Дверь комнаты Бена тихонько скрипнула, и тяжелые шаги в конце коридора сказали ей, что он снова в этих своих огромных черных ботинках, которые она ненавидит. Даже не смотри на них, велела она себе. То же самое она себе говорила, когда он надевал камуфляжные штаны. («Отец ведь надевал камуфляжные штаны», – огрызался он, когда она делала ему замечание. «На охоту, он надевал их на охоту», – уточняла она.) Как же она скучала по тому мальчику, который любил неброскую одежду и носил исключительно джинсы и клетчатые рубашки с пристегивающимся воротничком. По обожавшему игрушечные самолеты мальчику с темно-рыжими кудрями.

Он вошел в черной джинсовой куртке, черных джинсах и надвинутой почти на глаза вязаной шапочке, что-то пробормотал и направился к выходу.

– Только после завтрака, – сказала она вслед.

Он остановился, повернулся к ней вполоборота:

– Мне надо кое-что сделать.

– Успеешь, сначала садимся завтракать.

– Ты же знаешь, я ненавижу блины.

Черт побери.

– Что ж, приготовлю тебе что-нибудь другое. Садись.

Он ведь не сможет не подчиниться прямому приказу? Они уставились друг на друга, Пэтти уже приготовилась сдаться, но Бен, красноречиво вздохнув, плюхнулся на стул и начал крутить в руках солонку, потом высыпал соль на стол и сделал из нее пирамиду. Она чуть не потребовала, чтобы он прекратил, но вовремя остановилась. Пока достаточно, что он все-таки сел за стол.

– С кем это ты сейчас разговаривал? – спросила она, наливая ему апельсинового сока и зная, что он назло ей к нему не притронется.

– Кое с какими людьми.

– Людьми? Во множественном числе?

Он только приподнял бровь.

Входная дверь открылась, громко стукнулась о стену, и она услышала топот сапожек на коврике у двери – до чего же дисциплинированные девочки, сбивают снег, чтобы не оставлять следов.
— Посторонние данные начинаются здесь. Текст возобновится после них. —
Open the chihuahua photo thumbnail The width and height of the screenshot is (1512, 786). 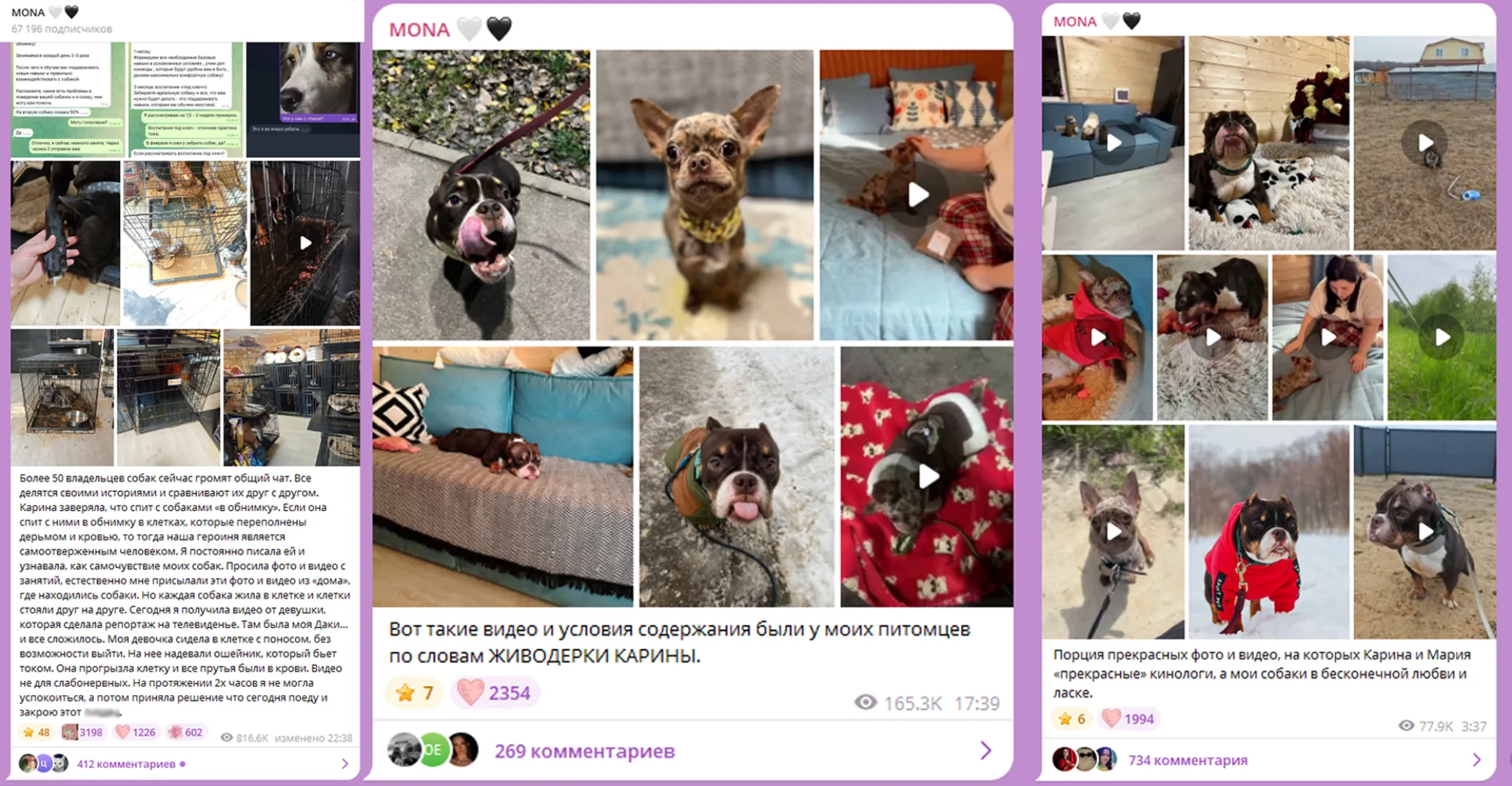click(x=705, y=194)
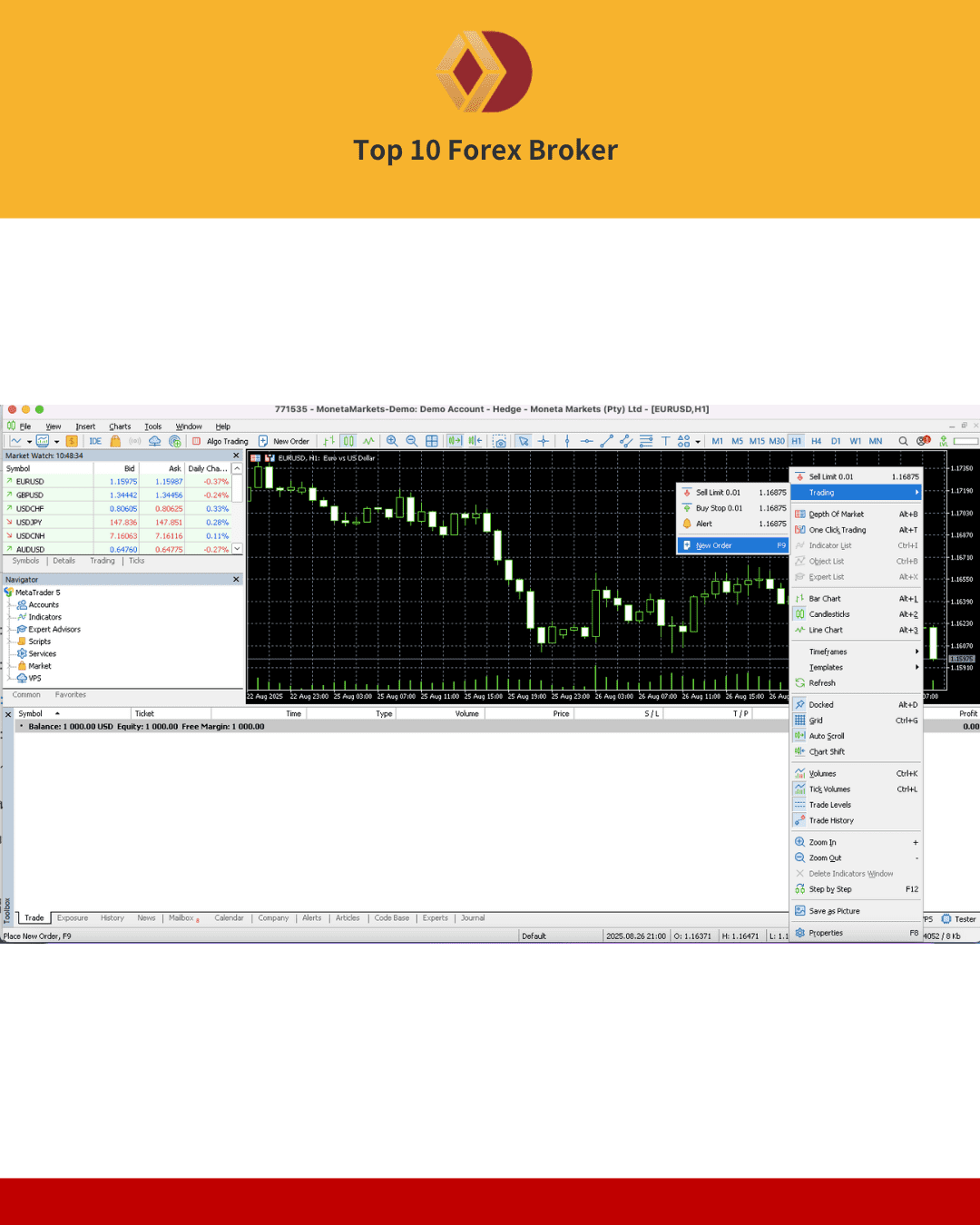The width and height of the screenshot is (980, 1225).
Task: Switch to bar chart via toolbar icon
Action: click(x=329, y=441)
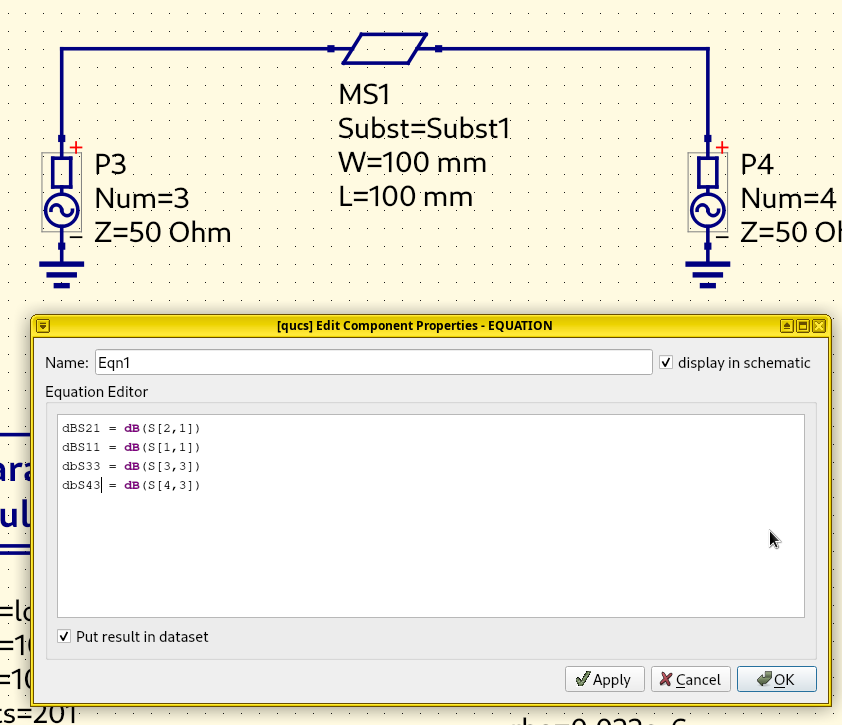This screenshot has width=842, height=725.
Task: Place cursor on the dBS21 equation line
Action: pos(131,428)
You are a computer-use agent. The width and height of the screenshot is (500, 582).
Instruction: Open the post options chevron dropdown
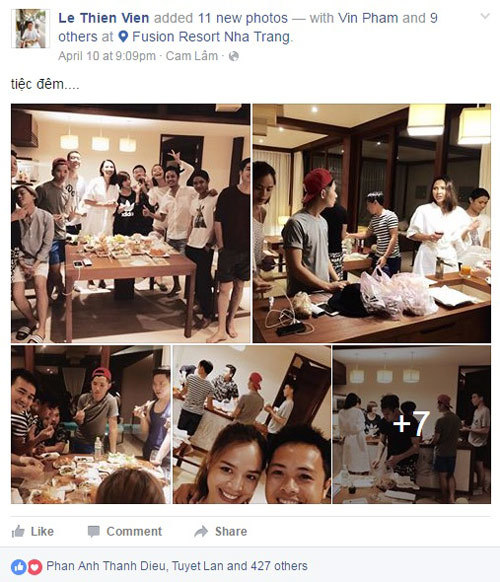[x=485, y=16]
Ссора, должно быть, давно закончилась миром. Мишель и Дебби уже щебетали о каком-то мультике по телевизору. Либби же сразу вошла, уселась на стул рядом с Беном и стряхнула с волос прилипшие льдинки. Из дочерей только она знала, как его разоружить. Она улыбнулась ему, махнула рукой и тут же уставилась перед собой.
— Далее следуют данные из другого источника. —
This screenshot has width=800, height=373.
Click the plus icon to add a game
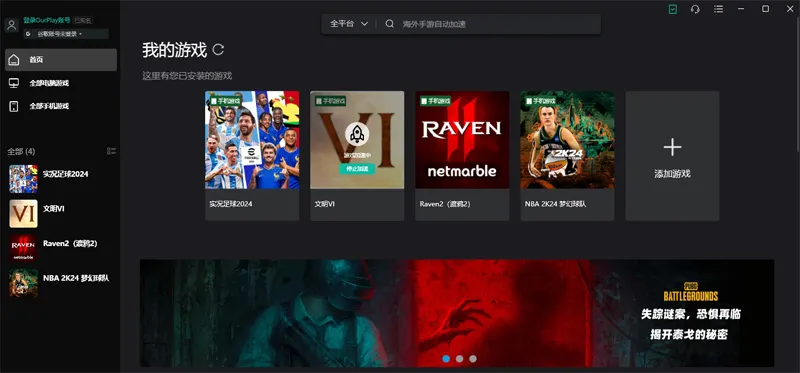point(672,147)
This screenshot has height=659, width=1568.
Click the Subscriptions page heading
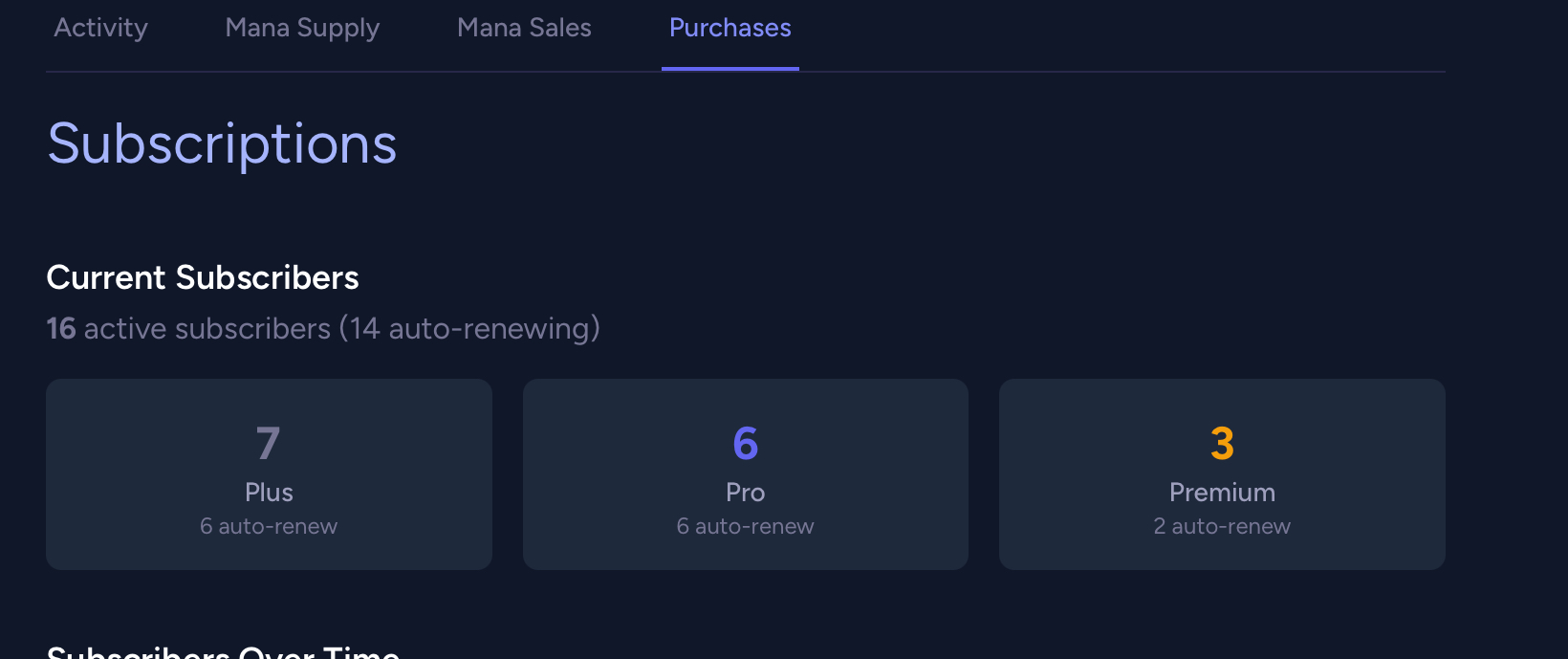click(222, 144)
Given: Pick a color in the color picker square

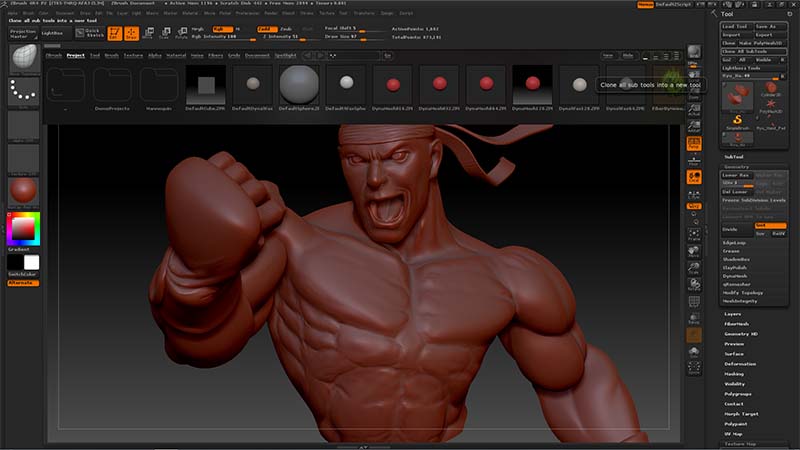Looking at the screenshot, I should (22, 230).

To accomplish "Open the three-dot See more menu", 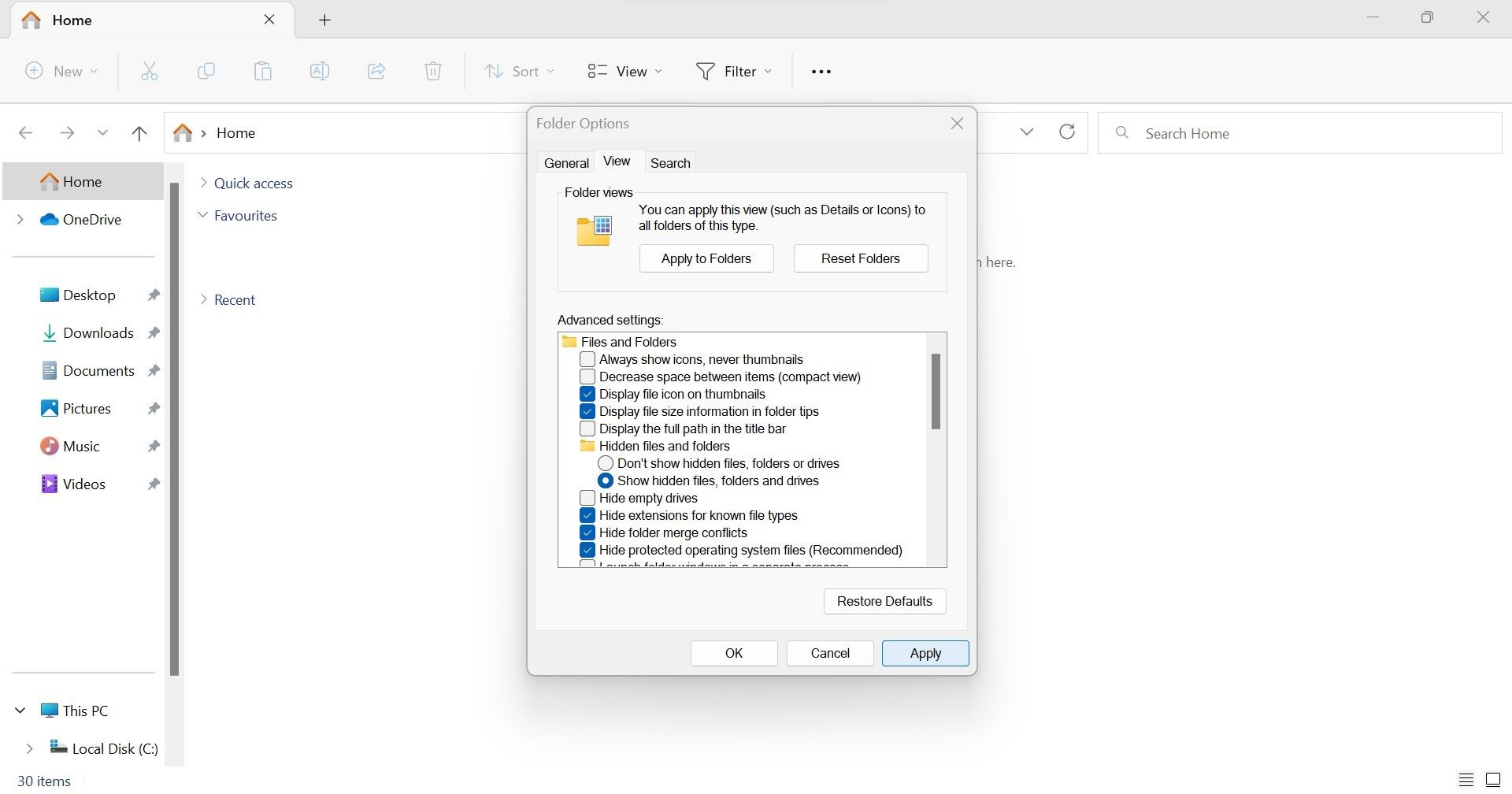I will point(821,71).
– Эй, Либби, – сказал он, продолжая манипуляции с солью.

– Эй, Бен. Мне нравится твоя соленая гора.

– Спасибо.

Пэтти увидела, как Бен снова забрался в свою раковину, когда в кухню вошли Мишель и Дебби и их звонкие голоса заполнили помещение.

– Мама, Бен безобразничает, – пожаловалась Мишель.

– Ничего страшного, доченька. Блины почти готовы. Бен, тебе яичницу?

– А почему ему яичницу? – заныла Мишель.

– Бен, тебе яичницу?

– Ага.

– Я тоже хочу, – включилась Дебби.

– Ты ведь не любишь яйца, – вмешалась Либби. Она с завидным постоянством вставала на защиту брата. – Бену нужно есть яйца, потому что он мальчик. Мужчина.

У Бена это вызвало легкую улыбку, что заставило Пэтти выбрать для Либби особенно круглый и симпатичный блин. Она разложила блины по тарелкам, пока яичница скворчала на сковороде. Хорошо, еды хватило на всех, но это последнее из того, что осталось от Рождества. Она не будет переживать об этом сейчас – об этом потом, после завтрака.

– Мам, а у Дебби локти на столе, – сказала Мишель своим обычным поучающим тоном.

– Мам, а Либби не помыла руки, – это снова Мишель.

– Ты тоже не помыла, – это уже Дебби.

– А никто не помыл, – засмеялась Либби.

– Воистину, вонючка, – сказал Бен и ткнул ее в бок.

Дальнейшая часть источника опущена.